■ **Set exercise**
Write out the stretch of the listing below from its start through the line containing "Action: [x=560, y=113]", reproducing each line unchanged.

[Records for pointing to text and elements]
════════════════
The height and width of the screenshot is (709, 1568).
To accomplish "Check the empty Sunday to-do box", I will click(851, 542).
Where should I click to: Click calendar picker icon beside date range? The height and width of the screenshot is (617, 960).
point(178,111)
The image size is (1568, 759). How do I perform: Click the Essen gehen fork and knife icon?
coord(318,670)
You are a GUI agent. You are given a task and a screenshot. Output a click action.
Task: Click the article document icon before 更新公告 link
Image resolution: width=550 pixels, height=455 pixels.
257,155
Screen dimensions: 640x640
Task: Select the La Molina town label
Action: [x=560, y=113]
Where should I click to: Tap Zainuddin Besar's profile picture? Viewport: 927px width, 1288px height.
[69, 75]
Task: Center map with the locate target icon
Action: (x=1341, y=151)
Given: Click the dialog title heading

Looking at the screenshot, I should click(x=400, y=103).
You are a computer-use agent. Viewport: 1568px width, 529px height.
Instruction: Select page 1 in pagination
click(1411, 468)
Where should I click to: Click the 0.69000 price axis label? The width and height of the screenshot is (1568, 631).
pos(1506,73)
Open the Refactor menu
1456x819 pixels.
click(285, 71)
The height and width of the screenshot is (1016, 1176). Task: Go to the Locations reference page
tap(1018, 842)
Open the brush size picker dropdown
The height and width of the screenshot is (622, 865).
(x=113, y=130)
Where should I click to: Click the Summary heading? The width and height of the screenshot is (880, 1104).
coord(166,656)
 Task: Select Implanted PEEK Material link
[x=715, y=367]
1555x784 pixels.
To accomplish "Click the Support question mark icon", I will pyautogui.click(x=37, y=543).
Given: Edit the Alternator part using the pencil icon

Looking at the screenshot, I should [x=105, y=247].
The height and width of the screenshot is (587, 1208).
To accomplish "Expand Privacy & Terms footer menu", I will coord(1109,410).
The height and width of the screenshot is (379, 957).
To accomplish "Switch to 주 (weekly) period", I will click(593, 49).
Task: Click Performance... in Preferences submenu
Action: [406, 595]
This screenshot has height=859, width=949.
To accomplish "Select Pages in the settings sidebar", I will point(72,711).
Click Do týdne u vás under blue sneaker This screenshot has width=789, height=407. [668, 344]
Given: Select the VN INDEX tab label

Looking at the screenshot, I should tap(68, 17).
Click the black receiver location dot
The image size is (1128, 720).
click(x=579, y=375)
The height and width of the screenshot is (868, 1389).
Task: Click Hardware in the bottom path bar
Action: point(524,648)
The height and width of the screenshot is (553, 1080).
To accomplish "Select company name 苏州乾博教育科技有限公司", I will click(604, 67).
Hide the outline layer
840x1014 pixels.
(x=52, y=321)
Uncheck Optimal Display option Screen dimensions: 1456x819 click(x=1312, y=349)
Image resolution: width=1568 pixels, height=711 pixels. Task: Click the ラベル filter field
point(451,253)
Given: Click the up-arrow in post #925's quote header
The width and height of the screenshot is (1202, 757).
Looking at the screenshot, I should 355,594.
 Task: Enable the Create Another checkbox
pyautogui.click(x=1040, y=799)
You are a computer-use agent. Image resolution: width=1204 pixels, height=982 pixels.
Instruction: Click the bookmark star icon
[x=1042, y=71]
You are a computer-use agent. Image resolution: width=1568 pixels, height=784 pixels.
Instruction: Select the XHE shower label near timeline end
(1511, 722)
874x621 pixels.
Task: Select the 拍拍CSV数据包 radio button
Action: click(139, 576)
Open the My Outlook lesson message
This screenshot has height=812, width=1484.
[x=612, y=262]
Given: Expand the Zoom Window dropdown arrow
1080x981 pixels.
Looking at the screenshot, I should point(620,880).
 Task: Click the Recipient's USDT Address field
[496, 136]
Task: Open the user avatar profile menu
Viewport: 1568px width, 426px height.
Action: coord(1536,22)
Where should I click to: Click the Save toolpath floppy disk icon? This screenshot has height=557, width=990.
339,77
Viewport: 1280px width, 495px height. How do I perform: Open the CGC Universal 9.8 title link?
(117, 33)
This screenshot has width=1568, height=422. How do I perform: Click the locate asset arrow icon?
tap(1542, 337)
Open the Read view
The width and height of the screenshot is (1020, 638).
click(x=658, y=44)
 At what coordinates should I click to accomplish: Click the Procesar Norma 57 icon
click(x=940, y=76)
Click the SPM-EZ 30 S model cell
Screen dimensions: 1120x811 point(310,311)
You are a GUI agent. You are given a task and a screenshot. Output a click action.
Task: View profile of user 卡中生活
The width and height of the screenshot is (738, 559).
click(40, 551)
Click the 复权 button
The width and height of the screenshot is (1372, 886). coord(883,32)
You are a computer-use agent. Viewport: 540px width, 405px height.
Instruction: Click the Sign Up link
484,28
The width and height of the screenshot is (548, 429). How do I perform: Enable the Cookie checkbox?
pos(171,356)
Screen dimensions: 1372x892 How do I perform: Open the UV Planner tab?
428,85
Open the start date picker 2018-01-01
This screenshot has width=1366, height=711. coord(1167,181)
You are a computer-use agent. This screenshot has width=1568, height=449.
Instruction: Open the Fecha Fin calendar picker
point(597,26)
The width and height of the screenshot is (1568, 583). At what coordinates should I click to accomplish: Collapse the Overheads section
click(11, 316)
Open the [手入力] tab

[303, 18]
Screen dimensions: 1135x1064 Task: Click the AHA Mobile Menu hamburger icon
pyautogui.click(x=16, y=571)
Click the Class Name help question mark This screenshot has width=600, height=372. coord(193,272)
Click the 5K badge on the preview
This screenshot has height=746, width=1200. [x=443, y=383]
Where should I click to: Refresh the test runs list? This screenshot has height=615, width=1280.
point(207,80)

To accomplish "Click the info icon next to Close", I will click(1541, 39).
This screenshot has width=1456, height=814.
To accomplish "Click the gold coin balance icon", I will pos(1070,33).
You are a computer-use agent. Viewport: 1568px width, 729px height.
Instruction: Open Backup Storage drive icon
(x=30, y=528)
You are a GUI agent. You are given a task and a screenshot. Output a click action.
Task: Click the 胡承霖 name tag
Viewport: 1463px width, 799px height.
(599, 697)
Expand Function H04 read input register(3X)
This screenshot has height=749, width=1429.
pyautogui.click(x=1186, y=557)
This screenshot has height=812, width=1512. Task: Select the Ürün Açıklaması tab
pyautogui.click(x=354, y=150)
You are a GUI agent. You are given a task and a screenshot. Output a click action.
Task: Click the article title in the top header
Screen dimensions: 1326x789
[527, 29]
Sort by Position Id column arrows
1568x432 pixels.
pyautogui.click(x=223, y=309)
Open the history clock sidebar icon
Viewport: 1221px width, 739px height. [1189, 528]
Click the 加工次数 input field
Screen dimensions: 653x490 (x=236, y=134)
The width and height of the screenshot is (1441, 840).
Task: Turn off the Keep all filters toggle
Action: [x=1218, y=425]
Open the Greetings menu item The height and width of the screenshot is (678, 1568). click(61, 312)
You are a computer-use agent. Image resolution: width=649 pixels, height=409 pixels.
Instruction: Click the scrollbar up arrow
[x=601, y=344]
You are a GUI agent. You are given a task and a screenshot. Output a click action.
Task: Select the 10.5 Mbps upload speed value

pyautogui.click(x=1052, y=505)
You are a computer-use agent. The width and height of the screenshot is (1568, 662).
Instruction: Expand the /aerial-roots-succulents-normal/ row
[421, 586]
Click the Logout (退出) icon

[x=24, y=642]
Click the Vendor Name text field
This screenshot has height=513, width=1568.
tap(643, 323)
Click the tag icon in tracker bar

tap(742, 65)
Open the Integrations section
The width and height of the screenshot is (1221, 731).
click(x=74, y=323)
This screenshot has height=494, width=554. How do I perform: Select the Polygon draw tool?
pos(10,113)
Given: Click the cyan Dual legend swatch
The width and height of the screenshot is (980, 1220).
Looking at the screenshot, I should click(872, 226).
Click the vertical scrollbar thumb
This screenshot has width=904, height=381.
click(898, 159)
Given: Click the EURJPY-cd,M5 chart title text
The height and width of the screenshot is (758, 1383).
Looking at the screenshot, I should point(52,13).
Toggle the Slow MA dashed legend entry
════════════════
■ **Full solution**
The height and width of the screenshot is (709, 1568).
To accomplish "Check the empty Sunday to-do box", I will click(851, 542).
Where should I click to: Click calendar picker icon beside date range? The height and width of the screenshot is (617, 960).
point(178,111)
The image size is (1568, 759). How do I perform: Click the Essen gehen fork and knife icon?
coord(318,670)
You are a GUI agent. You are given a task and a screenshot. Output a click action.
Task: Click the article document icon before 更新公告 link
Image resolution: width=550 pixels, height=455 pixels.
257,155
Screen dimensions: 640x640
Task: Select the La Molina town label
Action: [x=560, y=113]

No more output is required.